How to Govern an Empire? The Inscriptions of Darius I As a Constitutional Program

Recorded: May 19, 2022
Event: The World of Ancient Iran and the West
Citation: Klinkott, Hilmar. "How to Govern an Empire? The Inscriptions of Darius I As a Constitutional Program." Pourdavoud Center: The World of Ancient Iran and the West (May 19, 2022).

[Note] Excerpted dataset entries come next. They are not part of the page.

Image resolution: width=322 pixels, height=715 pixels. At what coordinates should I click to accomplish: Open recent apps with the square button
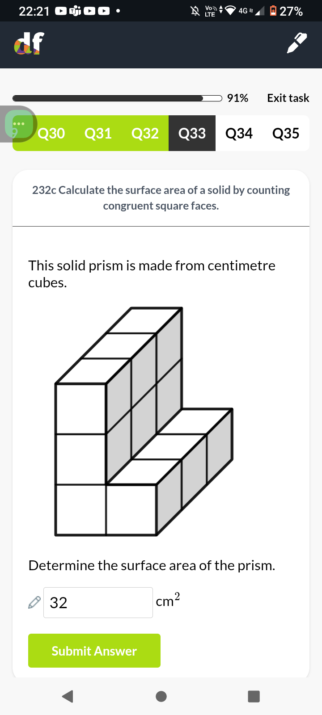[254, 696]
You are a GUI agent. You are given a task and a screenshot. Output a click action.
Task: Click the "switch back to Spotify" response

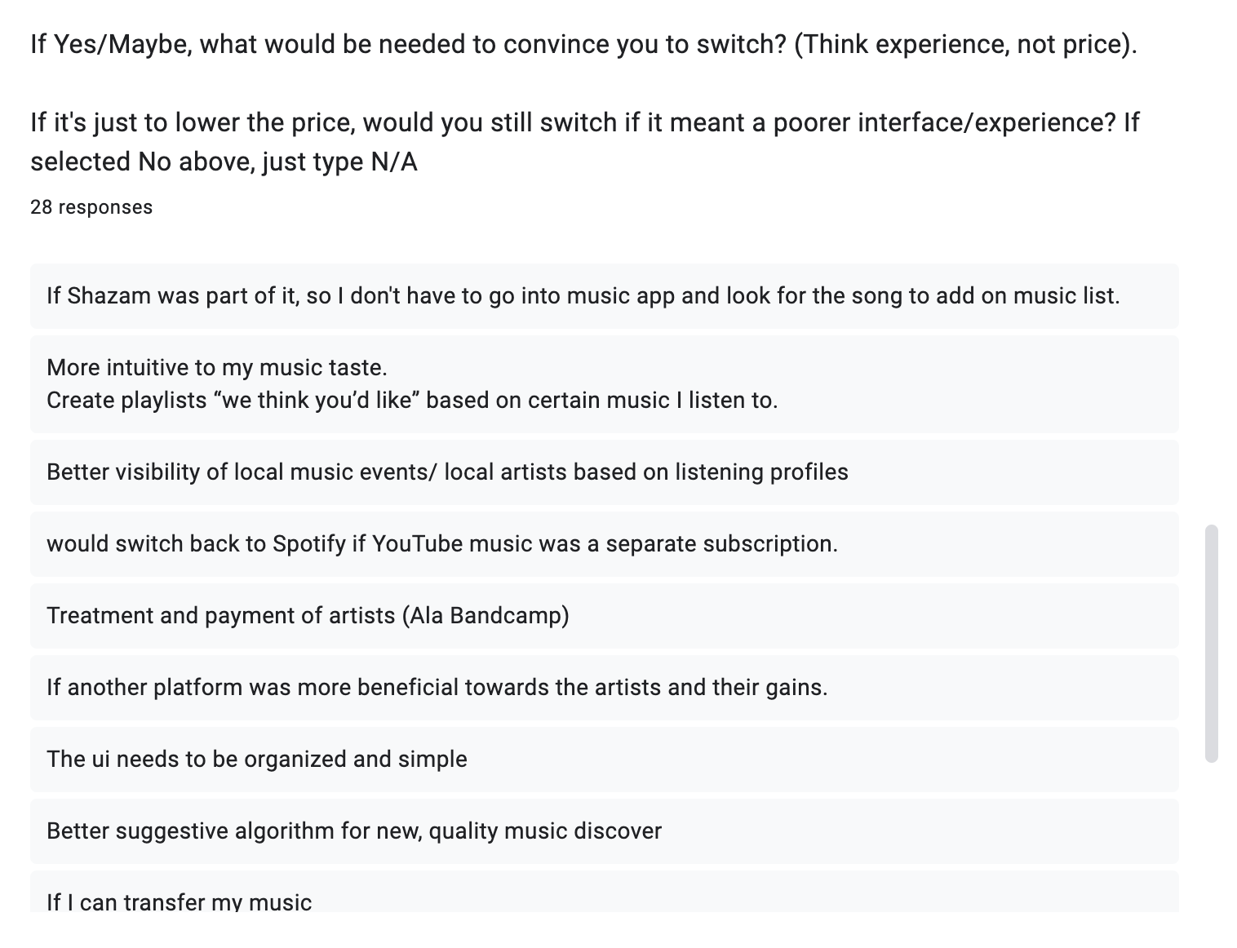(x=441, y=543)
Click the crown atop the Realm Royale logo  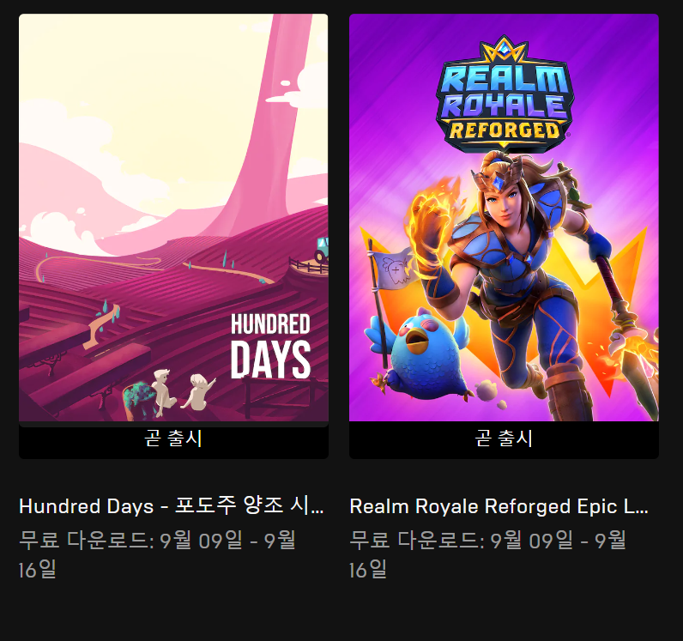tap(504, 49)
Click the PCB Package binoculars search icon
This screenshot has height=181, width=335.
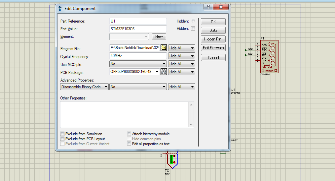point(164,72)
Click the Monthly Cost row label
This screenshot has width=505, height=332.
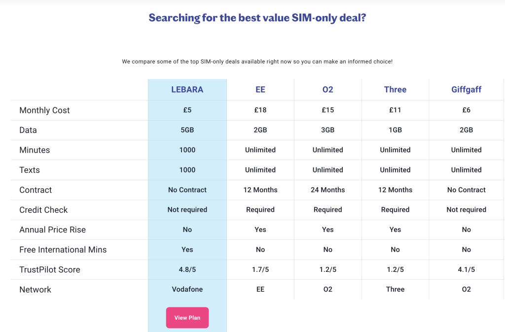(x=44, y=110)
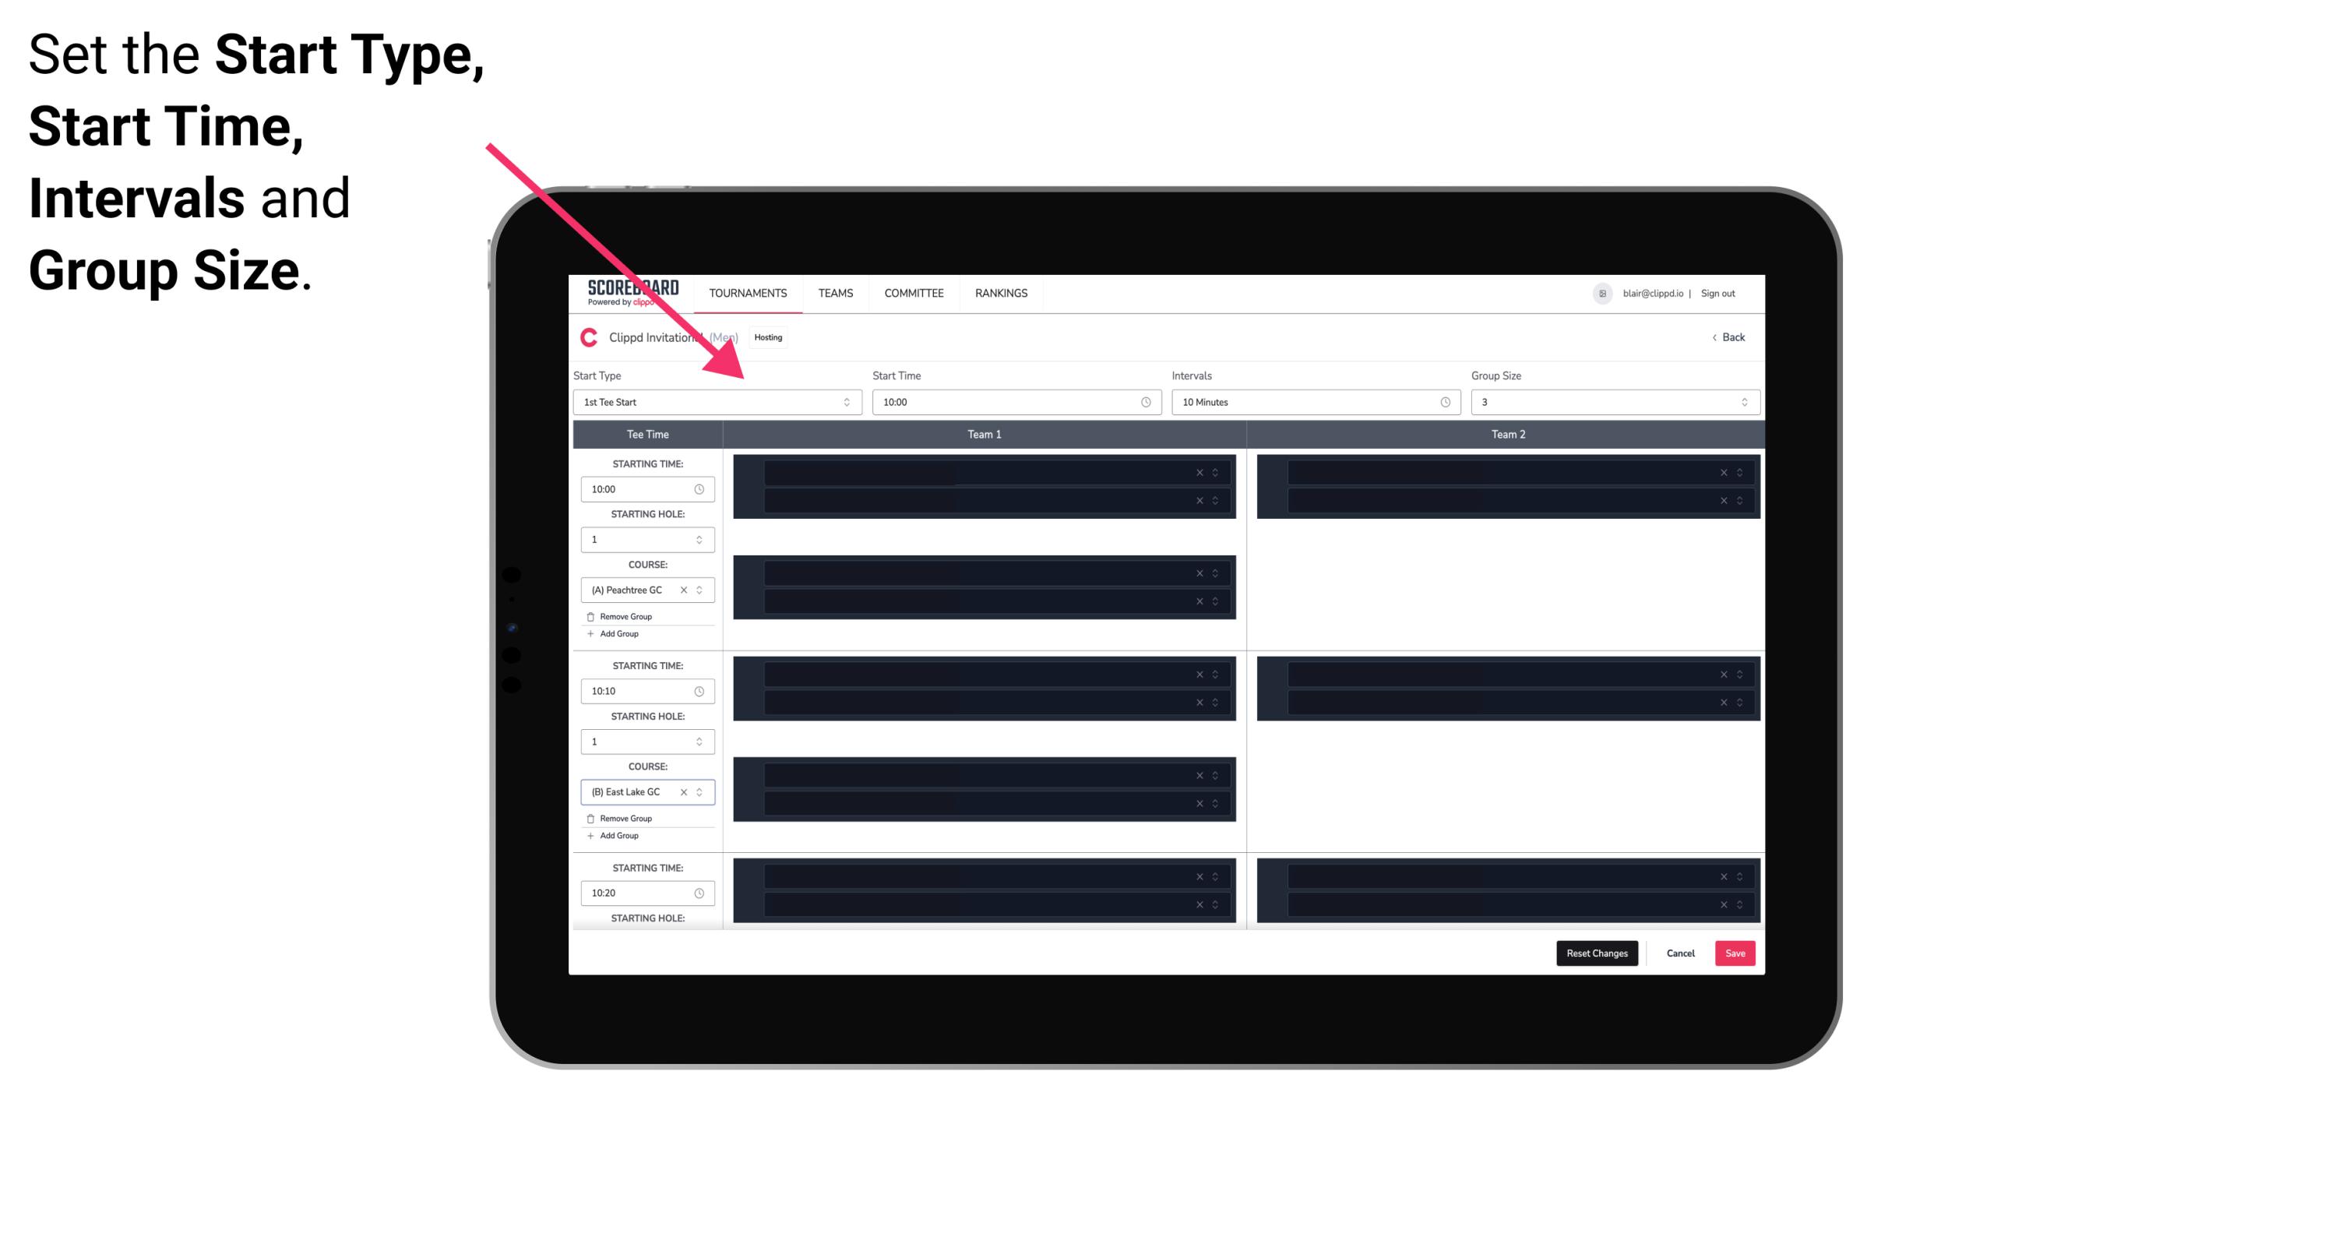Click the Cancel button
2325x1251 pixels.
(1680, 953)
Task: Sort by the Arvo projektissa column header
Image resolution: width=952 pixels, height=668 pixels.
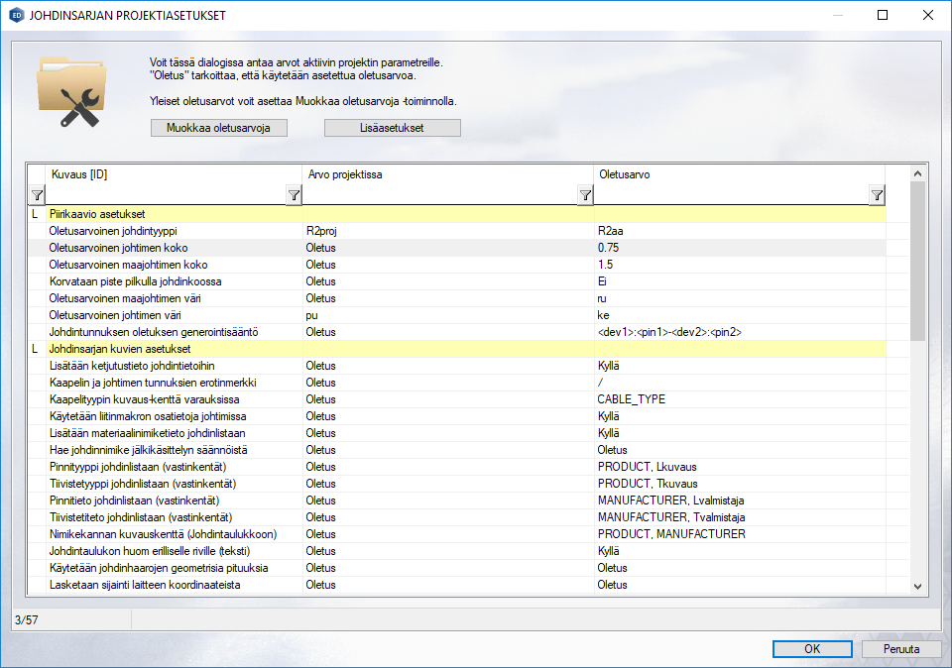Action: [447, 174]
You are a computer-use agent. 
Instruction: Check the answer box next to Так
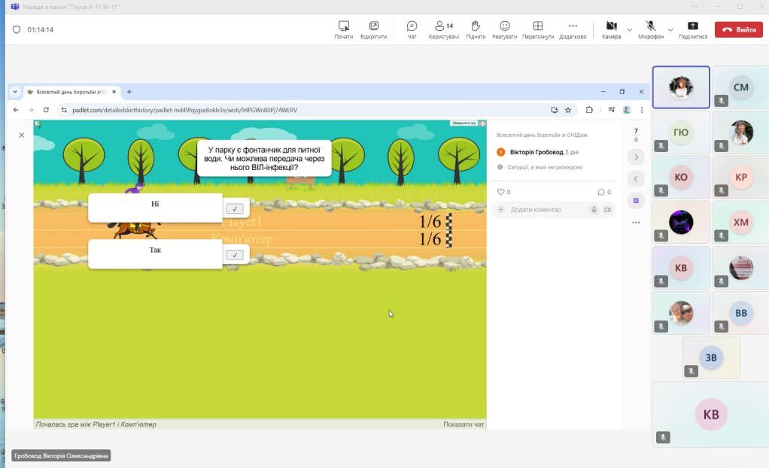(x=235, y=255)
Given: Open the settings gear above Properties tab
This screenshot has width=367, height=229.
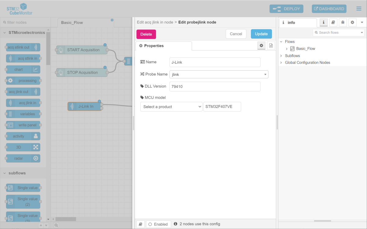Looking at the screenshot, I should (261, 45).
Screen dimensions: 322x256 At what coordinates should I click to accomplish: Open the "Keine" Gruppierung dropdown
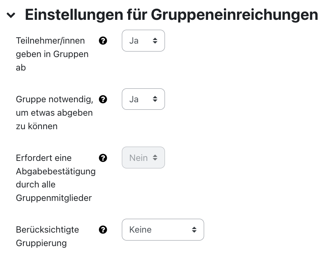pyautogui.click(x=163, y=230)
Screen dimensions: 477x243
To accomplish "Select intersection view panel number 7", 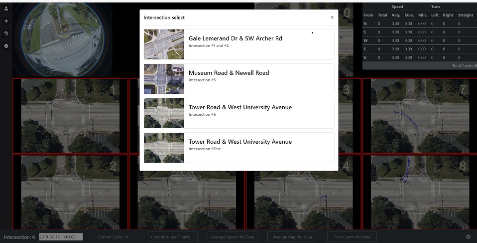I will coord(419,116).
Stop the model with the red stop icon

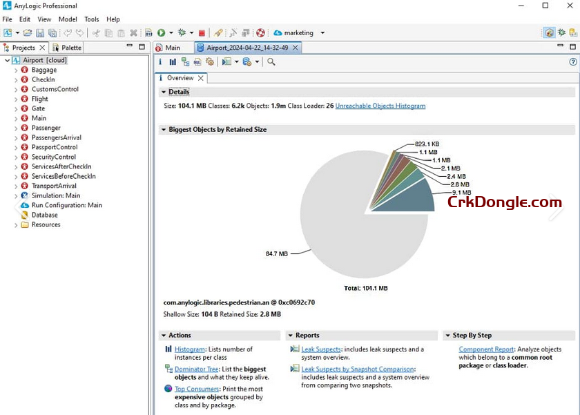click(202, 32)
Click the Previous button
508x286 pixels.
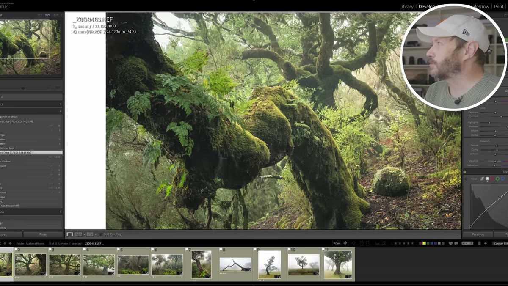point(478,234)
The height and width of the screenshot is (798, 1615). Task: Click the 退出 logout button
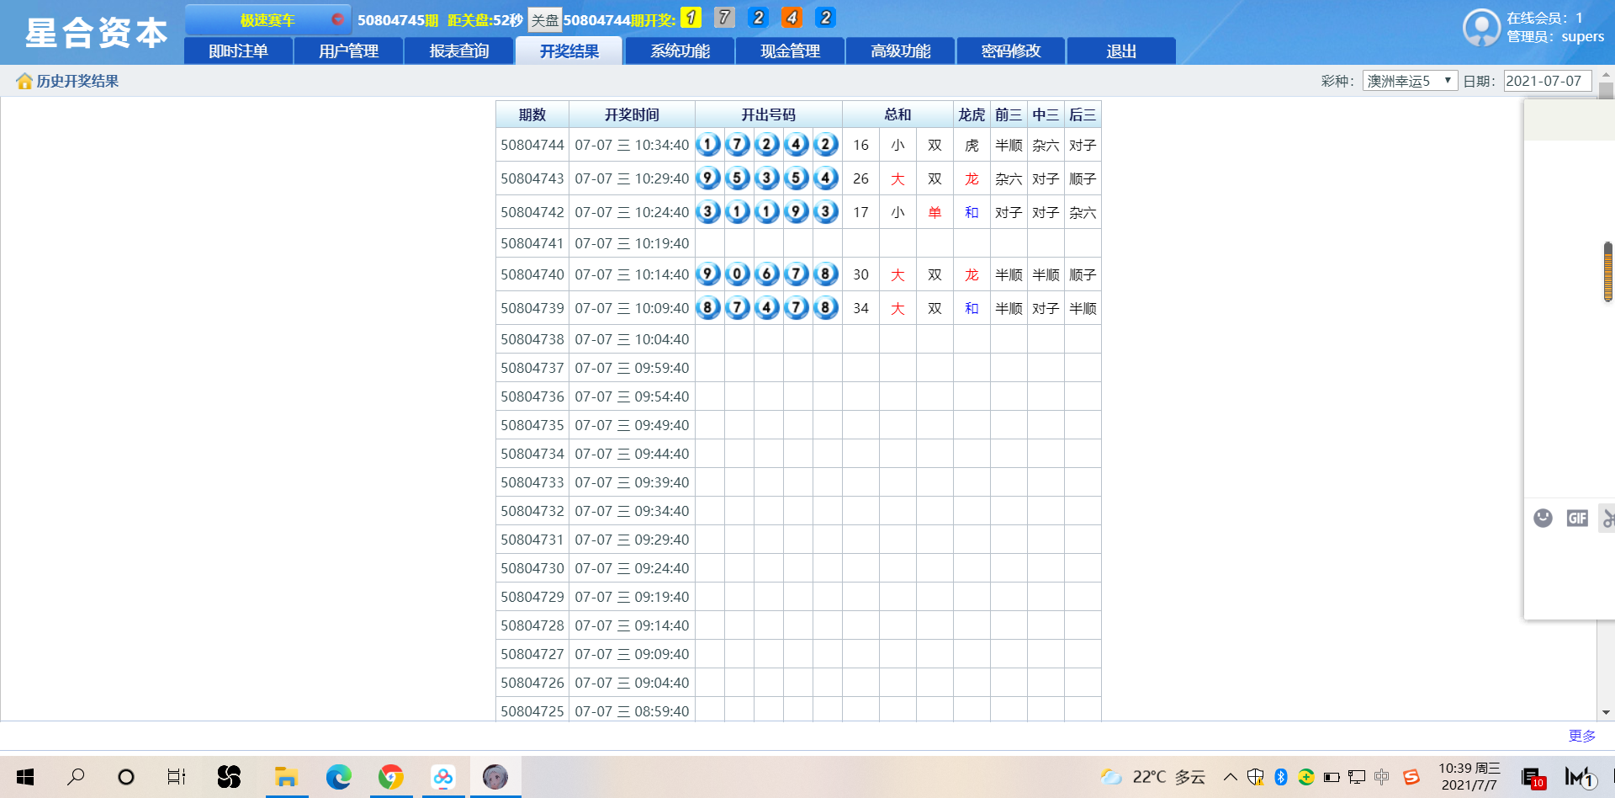[1121, 51]
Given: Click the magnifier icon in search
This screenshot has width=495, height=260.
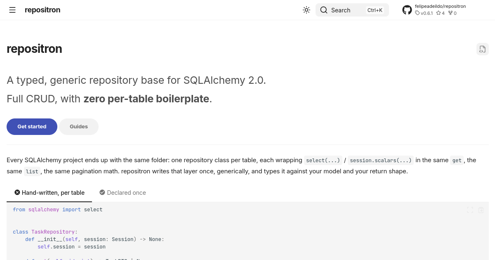Looking at the screenshot, I should pos(324,10).
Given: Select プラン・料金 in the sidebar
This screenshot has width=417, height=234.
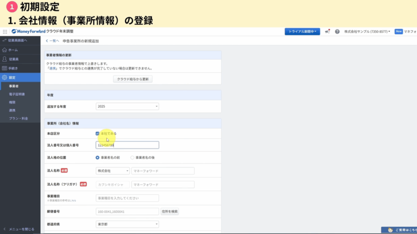Looking at the screenshot, I should click(18, 118).
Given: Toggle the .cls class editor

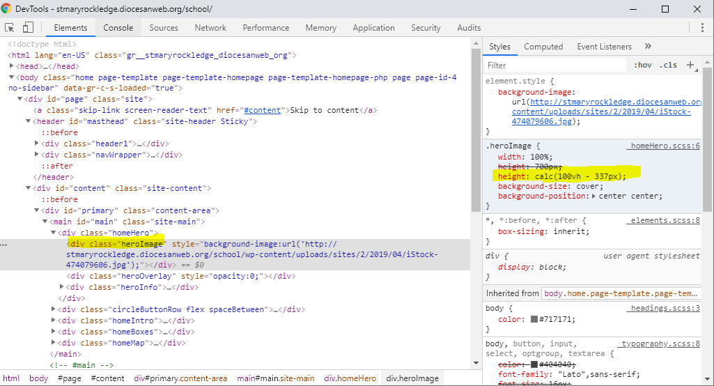Looking at the screenshot, I should [x=668, y=65].
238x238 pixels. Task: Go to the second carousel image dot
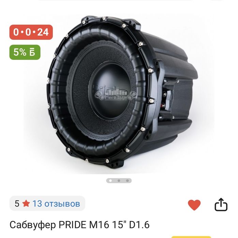point(119,180)
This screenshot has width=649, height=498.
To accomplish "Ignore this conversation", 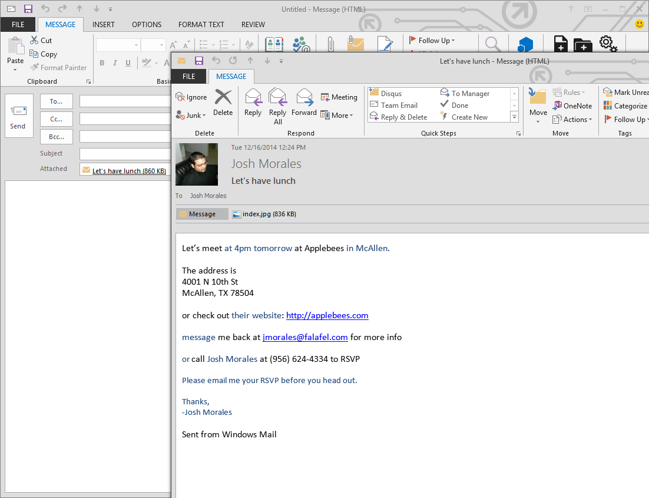I will pos(191,96).
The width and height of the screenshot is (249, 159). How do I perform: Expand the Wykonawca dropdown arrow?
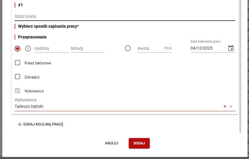tap(231, 107)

by Hilmar Klinkott (University of Kiel)

Professor Hilmar Klinkott studied Ancient History, (Classical) Archaeology, and Latin at the Ruprecht Carls University Heidelberg, earning a M.A. in 1997. He continued his studies at the University of Tübingen, earning his Ph.D. in 2002. His thesis Der Satrap: Ein achaimenidischer Amtsträger und seine Handlungsspielräume (Verlag Antike) was published in 2005. After his habilitation in Ancient History at the University of Tübingen, he became Akademischer Rat in the Seminar für Alte Geschichte und Epigraphik at the Ruprecht Karls-Universität Heidelberg in 2012 and a member of the Heidelberg excellence cluster “Asia and Europe in a Global Context” in 2013. In the same year, he changed his habilitation to the University of Heidelberg (“Umhabilitierung”). After Deputy Professorships in Hamburg (for Prof. Christoph Schäfer, 2009–2010), Mannheim (for Prof. Christian Mann, 2014/15) and Mainz (Prof. Marietta Horster, 2016), he was appointed Full Professor at the Institut für Klassische Altertumskunde of the Christian Albrechts University. Since then, he continues developing his focus on the History of the ancient Near East and the Achaemenid empire as Professor of Ancient History and History of the Near East at the Institute for Classical Studies/Department of Ancient History at the University of Kiel.

 

How to Govern an Empire? The Inscriptions of Darius I As a Constitutional Program

 

The Old Persian inscriptions of Darius I refer to a range of legal – particularly constitutional – questions. The famous tomb inscription from Naqsh-e Rustam (DNb), it is argued, represents a conceptional mission statement for Darius’ vision of governance. The text of DNb is amplified and echoed in other inscriptions of the Great King, the sum of which is akin to a “constitutional” declaration. The paper posits that this “constitutional corpus” and the resulting legal framework it expounds bring to light two major notions: first, the “constitution” of the Achaemenid empire is much more than a pure adaptation or transition of former Mesopotamian kingships (for example by Assyrian or Babylonian traditions); and second, the constitutional framework of the royal texts indirectly reflects the debates taking place among the empire’s leading élites, which were likely conducted behind the scenes. Against this background, it is time to reconsider the statement of Fritz Gschnitzer, namely, that a constitutional discussion, as reported by Herodotus for Darius’ claim to power, would be a strictly “Greek” element. Finally, the transmission of an Achaemenid constitutional concept might have provided an impetus for the ways in which the Hellenistic monarchies organized the administration and government of their multiethnic and multicultural empires (“Großreiche”).